Share personal data – even with the private sector
This article was first published in Danish Børsen
If public organisations were better at sharing necessary data across public and private sectors, case processing would be more effective.
What is most important when using data in the public sector? First, that it is legal, safe and ethical. Second, that it creates more efficient and more transparent digital solutions to optimise the life of citizens and businesses. Currently, the last part is still missing a bit.
Denmark is well ahead in the digitalisation of the public sector. We offer better and more digital services than many of our European neighbours. In many places, we have found good digital solutions that facilitate businesses and lift the quality and efficiency of the public sector. But we can easily do it even better and gain even greater benefits. The public sector has a huge advantage: it knows everything about us and can translate that knowledge by focusing on sharing.
It's all about being more aware of what we know and how we use that knowledge. Politically, we need to strengthen the frameworks for the authorities to use data more intelligently and openly - even if the privacy debate can pull in the opposite direction.
Too many stumbling blocks
And why is that so important? Let's use the Social Democratic Party's new proposal for a lower retirement age for burnt out people as an example. Should the proposal be adopted, it will require a complex set of rules to be managed and supported by a robust digital solution. We must assume that the authorities need to know when the citizens got their first job and know their history in the labour market. You have to find data from before 1990, which can be used in contemporary digital solutions. Here we have first stumbling block.
We should probably also be able to see if the citizen has been in full employment for 40 years, whether they have a fortune, live alone, want an early retirement, etc. And all that must be picked up from an undergrowth of various registers and IT systems, each with their own data model, data key and distribution solution, which is also located at different state, municipal and regional authorities.
The authorities probably have enough information about the citizens to be able to make objective decisions about their pensions. But the road towards a solution will face challenges, which include data availability, standardisation and usability.
New organisation of data
If we are to find good and efficient methods to manage such proposals, the public sector must continue their work on how to record and store data. At the same time, the municipal, regional and state IT systems must be able to talk together in much more advanced and efficient ways than today.

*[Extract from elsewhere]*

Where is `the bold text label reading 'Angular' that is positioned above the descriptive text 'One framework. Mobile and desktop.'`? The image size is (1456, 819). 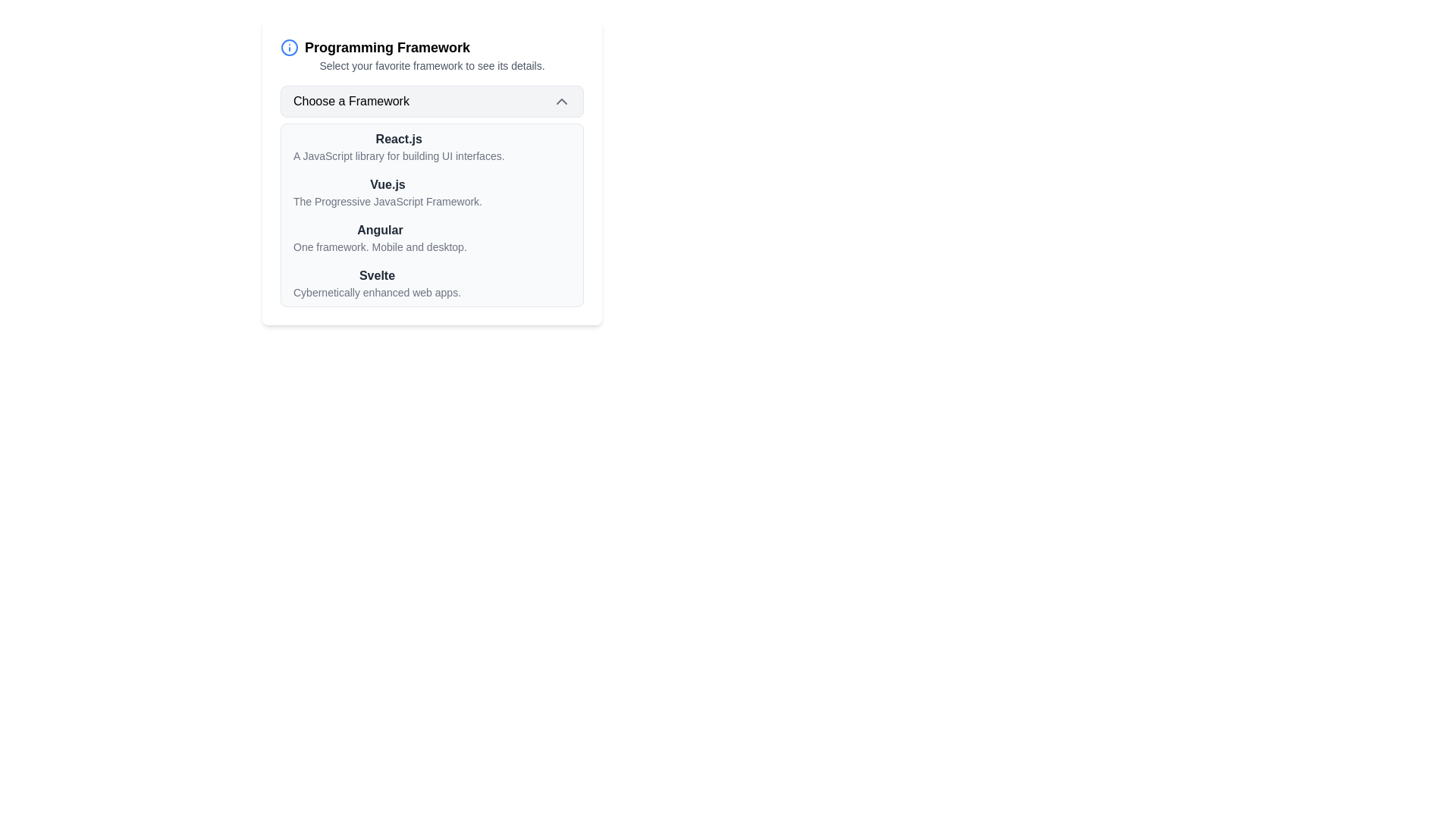
the bold text label reading 'Angular' that is positioned above the descriptive text 'One framework. Mobile and desktop.' is located at coordinates (380, 231).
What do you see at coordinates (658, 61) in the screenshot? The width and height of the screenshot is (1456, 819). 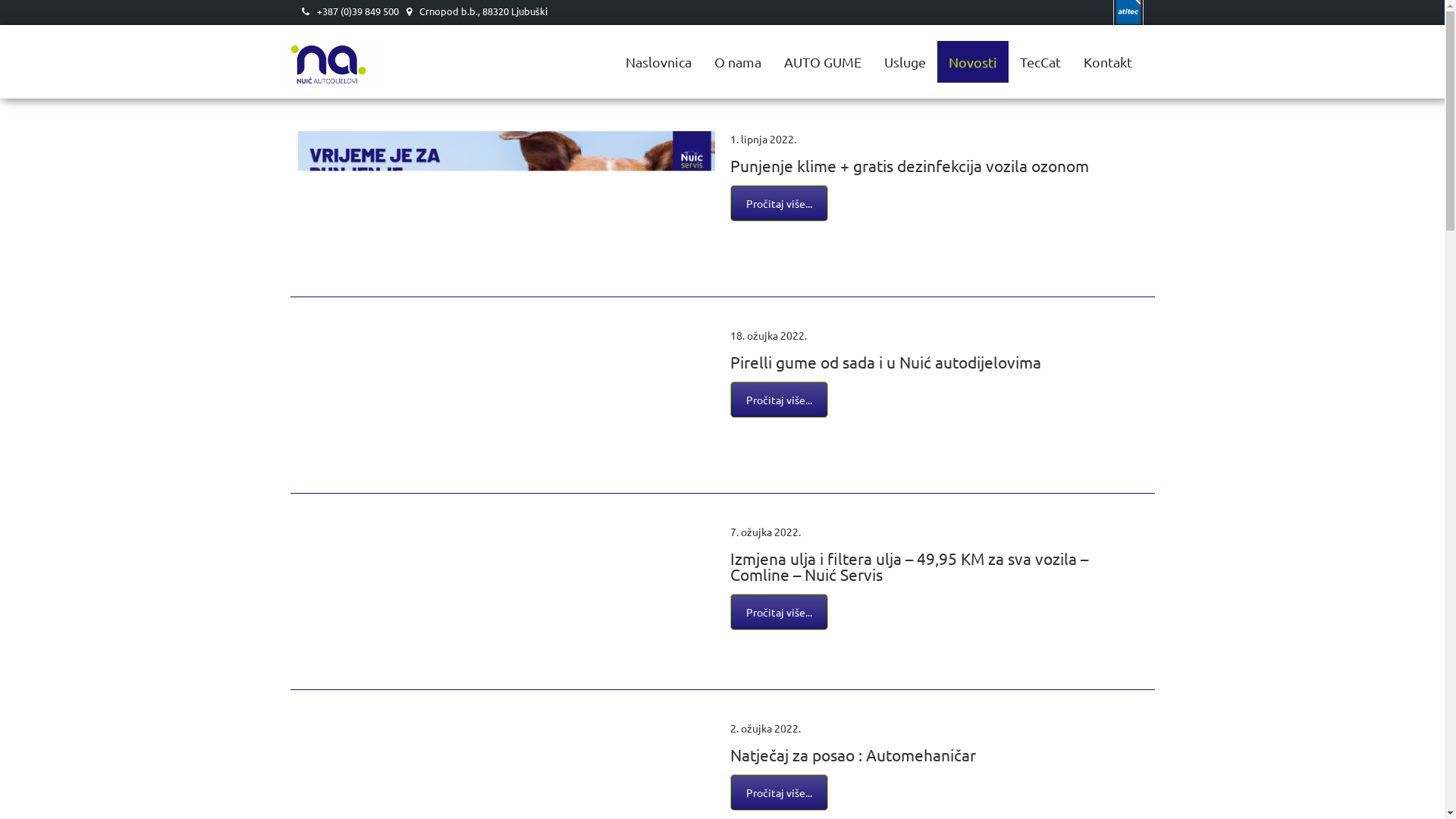 I see `'Naslovnica'` at bounding box center [658, 61].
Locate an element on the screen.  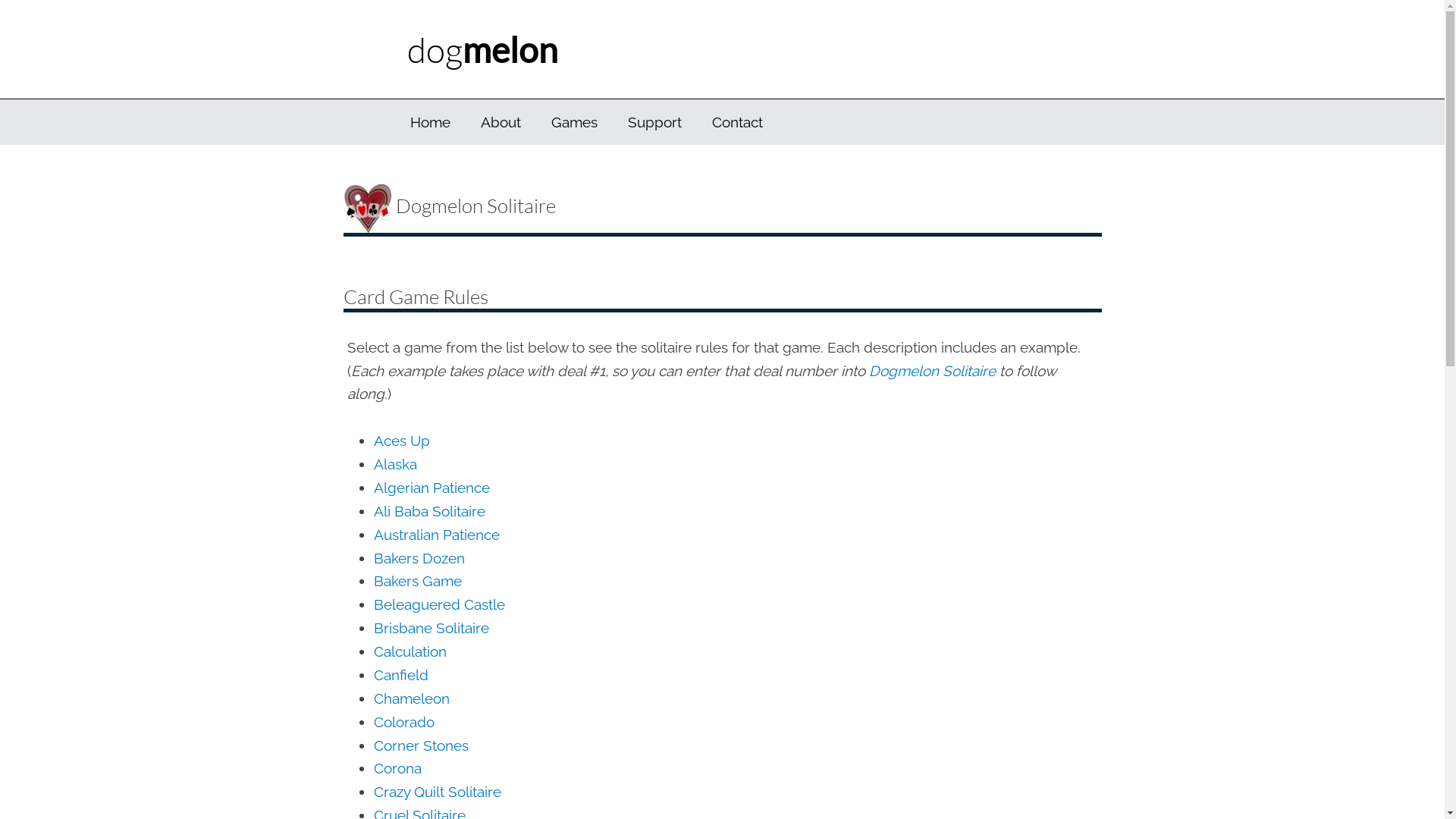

When we look at the upcoming parliamentary election, it would be obvious to establish a common public registry authority or put together the resource areas in the public sector according to the way the authorities use data.
When data is shared across the public sector - and between the public and private sectors - the quality, transparency and efficiency of the digital solutions are lifted.
The tax administration's control efforts are a good example. There are a lot of checks and samples. It is not necessarily very smart or effective because it’s relatively randomly and, for example, they collect data that may already exist and only then use it to make decisions.
It is far more effective if the check is done in advance and is based on the data already available to the tax authorities and other authorities. It narrows the possibility of cheating, and the effort is done where the purpose is highest.
If, at the same time, various data were made available to the citizens and companies involved, then it would be more transparent - and all research indicates that we cheat less when things are transparent and we trust the authorities' work.
Data - and the sharing of data between authorities - cannot stand alone in the public sector's digital solutions. Case management and decisions still must be handled by professionally trained staff. The point is that the public sector already knows enough about us all, but the will and effort (and the funding) to really use the data is still far away.